Array.sort() only for elements that have a specific key

Question

I have an array like:

let arr = [
     { 
      label: "abc",
      value: 2,
      checked: true
     },
     { 
      label: "bcd",
      value: 1,
      checked: true
     },
     { 
      label: "cde",
      value: 4,
      checked: false
     },{ 
      label: "def",
      value: 6,
      checked: true
     },
     { 
      label: "efg",
      value: 3,
      checked: false
     },
     { 
      label: "fgh",
      value: 5,
      checked: true
     }
   ]

I'm trying to sort this in two different ways ( alphabetically, by value ). The current implementation of the sort works properly, but I'm running into some issues when I'm sorting by value... How can I obtain an array of these values from 'arr' sorted descending by value only when the checked flag is true?
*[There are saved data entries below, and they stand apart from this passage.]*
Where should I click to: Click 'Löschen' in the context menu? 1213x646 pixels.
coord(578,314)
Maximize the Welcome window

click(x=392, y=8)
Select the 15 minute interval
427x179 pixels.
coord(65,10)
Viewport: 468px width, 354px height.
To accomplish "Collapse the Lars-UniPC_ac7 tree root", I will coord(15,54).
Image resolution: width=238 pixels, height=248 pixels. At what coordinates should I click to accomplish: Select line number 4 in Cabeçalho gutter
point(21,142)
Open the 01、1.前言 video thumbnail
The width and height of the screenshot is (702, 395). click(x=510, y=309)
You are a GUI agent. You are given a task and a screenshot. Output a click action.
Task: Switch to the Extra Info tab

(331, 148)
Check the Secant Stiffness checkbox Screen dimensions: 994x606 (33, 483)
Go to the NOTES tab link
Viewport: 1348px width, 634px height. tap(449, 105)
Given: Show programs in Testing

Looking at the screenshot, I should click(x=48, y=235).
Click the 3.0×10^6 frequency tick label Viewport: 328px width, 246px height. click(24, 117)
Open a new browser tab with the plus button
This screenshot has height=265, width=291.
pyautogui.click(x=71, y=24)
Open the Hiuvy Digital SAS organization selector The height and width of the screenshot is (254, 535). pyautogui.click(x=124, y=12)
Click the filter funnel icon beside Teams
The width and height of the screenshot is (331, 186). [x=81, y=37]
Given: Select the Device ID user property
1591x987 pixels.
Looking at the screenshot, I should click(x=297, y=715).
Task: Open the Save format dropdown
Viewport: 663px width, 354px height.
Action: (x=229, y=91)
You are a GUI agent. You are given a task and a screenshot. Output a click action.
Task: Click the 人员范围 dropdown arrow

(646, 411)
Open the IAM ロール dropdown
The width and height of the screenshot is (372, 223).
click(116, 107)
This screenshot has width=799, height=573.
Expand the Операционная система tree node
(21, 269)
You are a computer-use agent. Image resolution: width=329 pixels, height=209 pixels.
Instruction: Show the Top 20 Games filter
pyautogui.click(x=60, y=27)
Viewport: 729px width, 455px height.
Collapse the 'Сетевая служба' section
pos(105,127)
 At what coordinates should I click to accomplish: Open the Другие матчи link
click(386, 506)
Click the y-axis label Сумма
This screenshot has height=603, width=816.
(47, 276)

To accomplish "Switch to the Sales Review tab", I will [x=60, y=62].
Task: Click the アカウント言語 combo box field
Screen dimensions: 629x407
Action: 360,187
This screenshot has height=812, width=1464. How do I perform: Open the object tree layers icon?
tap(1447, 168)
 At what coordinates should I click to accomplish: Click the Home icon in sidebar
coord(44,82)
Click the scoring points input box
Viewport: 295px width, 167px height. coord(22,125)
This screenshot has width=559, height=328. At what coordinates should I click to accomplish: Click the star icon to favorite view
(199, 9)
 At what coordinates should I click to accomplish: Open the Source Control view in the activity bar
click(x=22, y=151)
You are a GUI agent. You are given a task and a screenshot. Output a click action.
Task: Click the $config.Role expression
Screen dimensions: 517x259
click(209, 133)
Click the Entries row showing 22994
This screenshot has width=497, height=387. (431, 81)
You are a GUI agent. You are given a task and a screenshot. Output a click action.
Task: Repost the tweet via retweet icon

I mean... I want to sort by value only the elements that are checked and for the rest of the elements to preserve them as they are at the initial index...

    //expected result
    let arr = [
     {                   //sorted index 0
      label: "bcd",
      value: 1,
      checked: true
     },
     {                   //sorted index 1 
      label: "abc",
      value: 2,
      checked: true
     },
     {                   //checked: false - perserve index (2) from the initial array 
      label: "cde",
      value: 4,
      checked: false
     },
     {                   //sorted index 3 
      label: "fgh",
      value: 5,
      checked: true
     },
     {                   //checked: false - perserve index (4) from the initial array 
      label: "efg",
      value: 3,
      checked: false
     },
     {                   //sorted index 5 
      label: "def",
      value: 6,
      checked: true
     }
   ]

Is there a simple way to use lodash? Or is it needed to do it manually, and how?

Answer 1

I know I am late but here is a different appreach using bubbling

for(let i=0;i<arr1.length-1;i++){
    for(let j=0;j<arr1.length-i-1;j++){
      if(arr1[j].checked==true){
        if(arr1[j].value>arr1[j+1].value){ 
            v=arr1[j]
          arr1[j]=arr1[j+1]  
          arr1[j+1]=v
        }
      }
    }
  }

Answer 2

This solution works by copying the checked items into a separate array, sorting them, then reinserting them into (a copy of) the original array.

const

  // Gets the original array
  arr = getArr()

  // Defines a function to use for sorting
  compare = (a, b) => a.value - b.value,

  // Makes an array of just the objects where `.checked` is truthy, and sorts it
  partSorted = arr
    .filter(obj => obj.checked)
    .sort(compare);

// Defines a variable to track the index within the `partSorted` array
let i = 0;

// Copies `arr`, but substitutes the next item from `partSorted` if appropriate
const sorted = arr.map(obj => 
  obj.checked ? partSorted[i++] : obj
);

// Shows the result
console.log(sorted);


// Defines the original array
function getArr(){
  return [
    { label: "abc", value: 2, checked: true  },
    { label: "bcd", value: 1, checked: true  },
    { label: "cde", value: 4, checked: false },
    { label: "def", value: 6, checked: true  },
    { label: "efg", value: 3, checked: false },
    { label: "fgh", value: 5, checked: true  }
  ];
}

Answer 3

You could store the indices to put the sorted values back and take the objects for sorting. Sort and apply back.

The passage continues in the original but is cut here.